Aging- and creep-resistance of a cast hypoeutectic Al-6.9Ce-9.3Mg (wt.%) alloy

A ternary Al-6.9Ce-9.3Mg (wt.%) hypoeutectic alloy, consisting of equal amounts of α-Al(Mg) solid-solution regions and Al(Mg)-Al₁₁Ce₃ eutectic colonies, is investigated in terms of its aging and creep resistance. The eutectic regions exhibit a microhardness of 1230 MPa, which is thrice the value of Al-Al₁₁Ce₃ eutectic regions in a binary Al-12.5Ce (wt.%) near-eutectic alloy, demonstrating that Mg in solid-solution enhances the strengthening provided by the micron-scale highly-branched Al₁₁Ce₃ phase. X-ray diffraction measurements during ambient-temperature tensile testing reveal that load is being transferred from the Al(Mg) matrix to the Al₁₁Ce₃ phase, confirming that the fine eutectic microstructure displays composite strengthening in addition to the expected precipitation- and solid-solution strengthening. The hardness remains effectively unchanged after aging at 450 °C for up to 8 weeks, indicating excellent coarsening resistance of the Al₁₁Ce₃ phase.
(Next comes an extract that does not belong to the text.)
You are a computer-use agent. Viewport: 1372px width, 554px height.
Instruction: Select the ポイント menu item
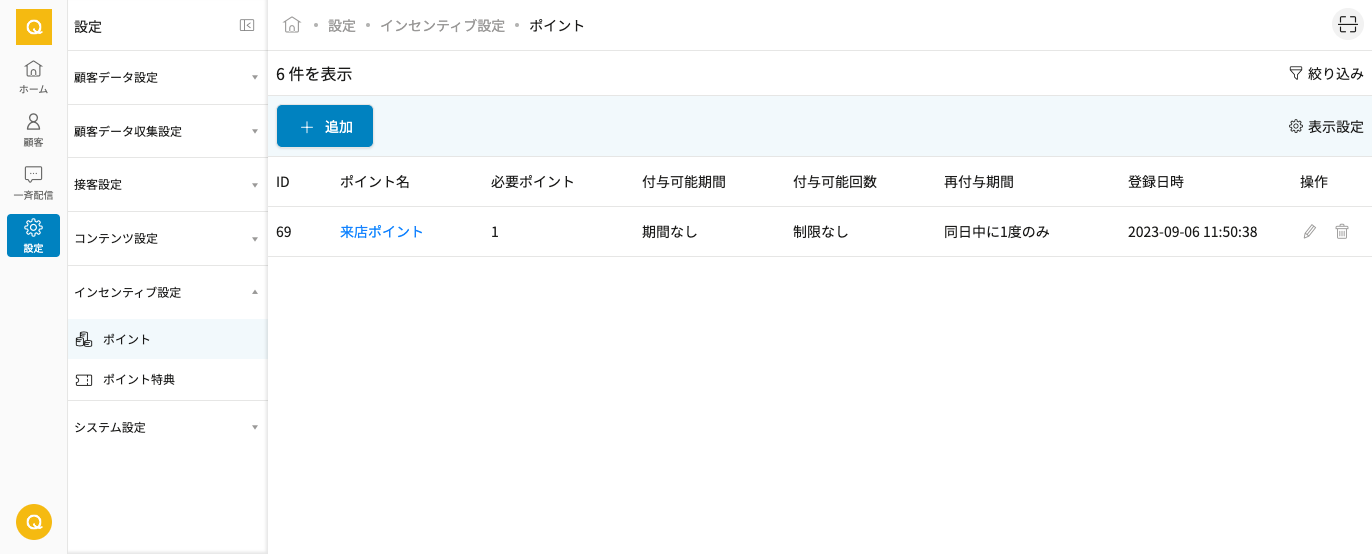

The ternary alloy exhibits creep resistance at 300 °C slightly inferior to the near-fully eutectic binary Al-12.5Ce (wt.%) alloy, consistent with the presence of large regions of fast-creeping primary Al(Mg) solid-solution matrix between the strong Al(Mg)-Al₁₁Ce₃ eutectic colonies in the hypoeutectic ternary alloy.